I bleached and washed and hoped it was an old event that we just hadn't noticed. The next day- gasp- the damn mouses had been WALKING AND SHITTING ON MY COUNTER!

Oh the outrage. I can't communicate the outrage I felt over someone shitting on my counter.

So.

I hied me down to the Family Dollar and bought me some snappy snappy mouse traps. Boy was aghast that I wouldn't drive down to the Walmart and buy a live trap. I'm trying to avoid the devil's store, so I refused to budge. I did, however, feel slightly guilty that night as I set out the snappy traps with peanut butter bait. The poor, cutesy meese.
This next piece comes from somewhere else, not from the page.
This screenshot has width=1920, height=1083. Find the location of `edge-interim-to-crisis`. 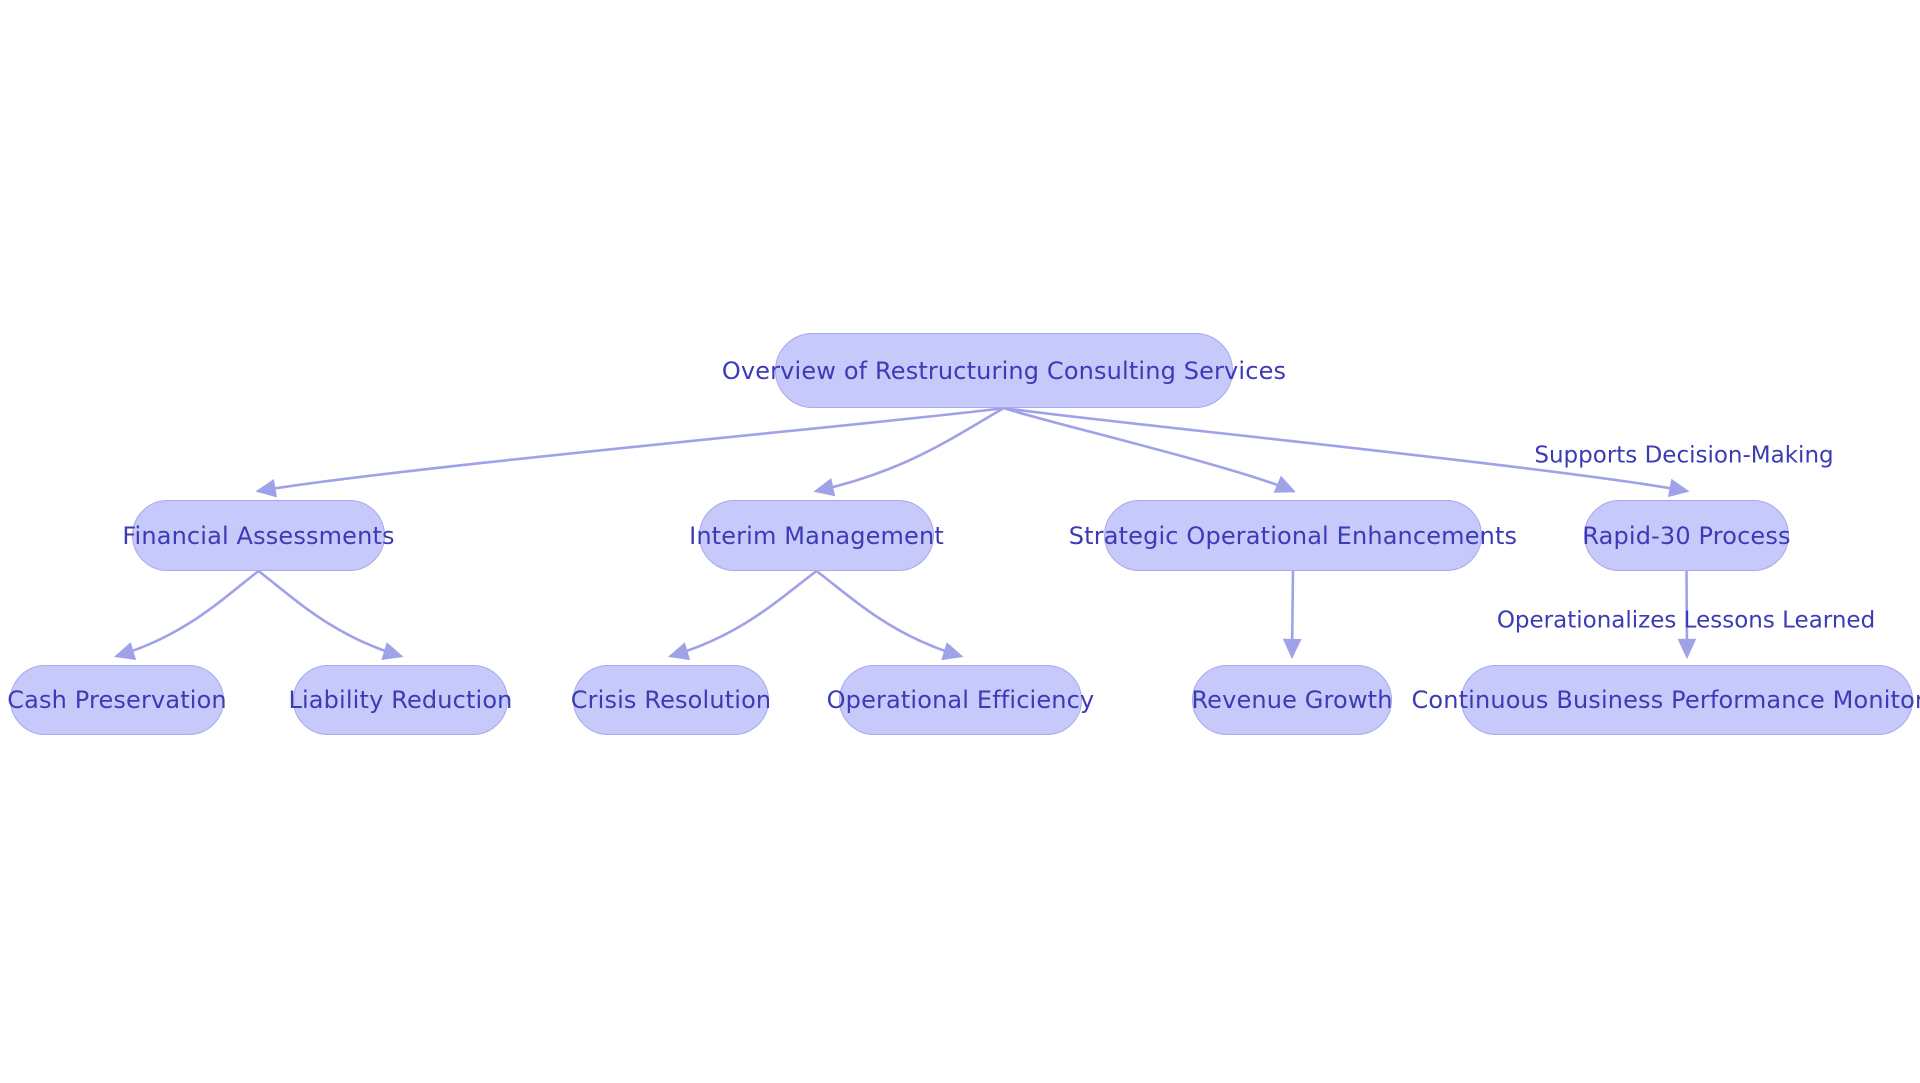

edge-interim-to-crisis is located at coordinates (743, 615).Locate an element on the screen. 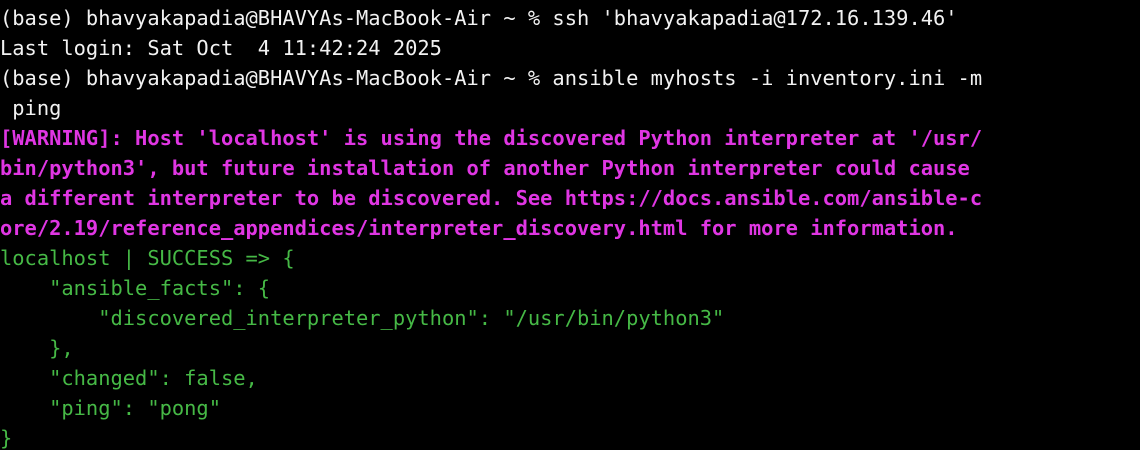 The height and width of the screenshot is (450, 1140). terminal-line-ping: "ping": "pong" is located at coordinates (110, 408).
That night I got up to pee and realized that a mouse could be snared at that very moment. I felt strangely like a kid at Xmas. The genuine suspense- was there a mouse waiting for me?

Nope.

Nor the next night either.

There were, however, more turds. Upon closer inspection it was discovered the bastards had licked the peanut butter off. I no longer felt the guilt- this meant war.

So.

I tried cheese. Jammed it on there hard and went to bed. That night I got up to pee and- lo and behold! Xmas! I heard a mouse clacking around on the floor wearing a trap for a scarf. I woke Simon up, and we watched it breathe for a while. Simon came up with a plan- he'd take it out, hang his arm over the edge of the porch and shake the trap briskly, thereby breaking the poor mousey neck. In actual practice, what happened is that the mouse flew out of the trap and sailed into the night.

So.

I left the remaining traps out, thinking it was going to come home any minute now to finish the cheese. But the next morning - HORRORS! - there was an entirely different mouse in a trap!

I felt so dirty. I didn't have a mouse- I had mice. Gave me the shudders. Mousey feet all over my kitchen and I hadn't even known.

So.

Simon decided the thing to do was tie pepperoni onto the traps with string so the mices really had to work at it to get the stuff off. At which point we caught the third mouse. THE THIRD MOUSE! THE SECOND TO DIE IN THE SILVERWARE DRAWER! It was like the silverware drawer was some kind of mousey night club.

So.

Another night passes. The Santa of Traps left no gifts, so I began to relax. Maybe we'd caught them all. After all, how could so many mice be living here without us noticing? They leave a trail of turds like cars leave exhaust. If we had so many mice, wouldn't we be swimming in turds?

Apparently not, because last night we caught number four. And you'll never guess which trap he went for.

So.

The top drawer can be our mouse drawer, and the silverware will remain on our table, me thinks. It's handy.

On a more gruesome note, we're beginning to have quite the pile of dead mice beneath our porch. With the first and second mice we thought the ants would clean up the carcass before it was a big deal, but if we're going to catch mice every other day it's going to get embarrassing. I suggesting throwing the dead mice harder so they land in the big evergreen in the neighbor's yard. Like a macabre Xmas Tree. Alternatively, I could toss them on the other neighbor's roof for their cats.

I could, of course, just throw them in the trash, but that doesn't seem right somehow. Point the first - I get squeamish wondering what's going to wander off the carcass when it cools. Point the second - It doesn't seem right to just throw a critter away. True, the critter needs to die, but that doesn't mean it deserves the indignity of being trashed. Not that I'm going to bury it or anything. It just seems more right to leave it out for the other critters to eat.

wondering how hard one has to chuck a mouse to get it to land on the roof,
ephelba

1 comment:

Anonymous said...

Poison poison poison!!!!
You must put down poison. Of course make sure the kids don't get to it. But, those mice are breeding. I know because I thought I had a Christmas mouse a few years ago...it was Christmas mice. A whole nest of them and they were breeding in the cellar. We live in an old (150 plus years) house and now I put out poison every spring. Haven't seen a mouse or a turd since! Good luck with the icky germ carrying grossness of mice!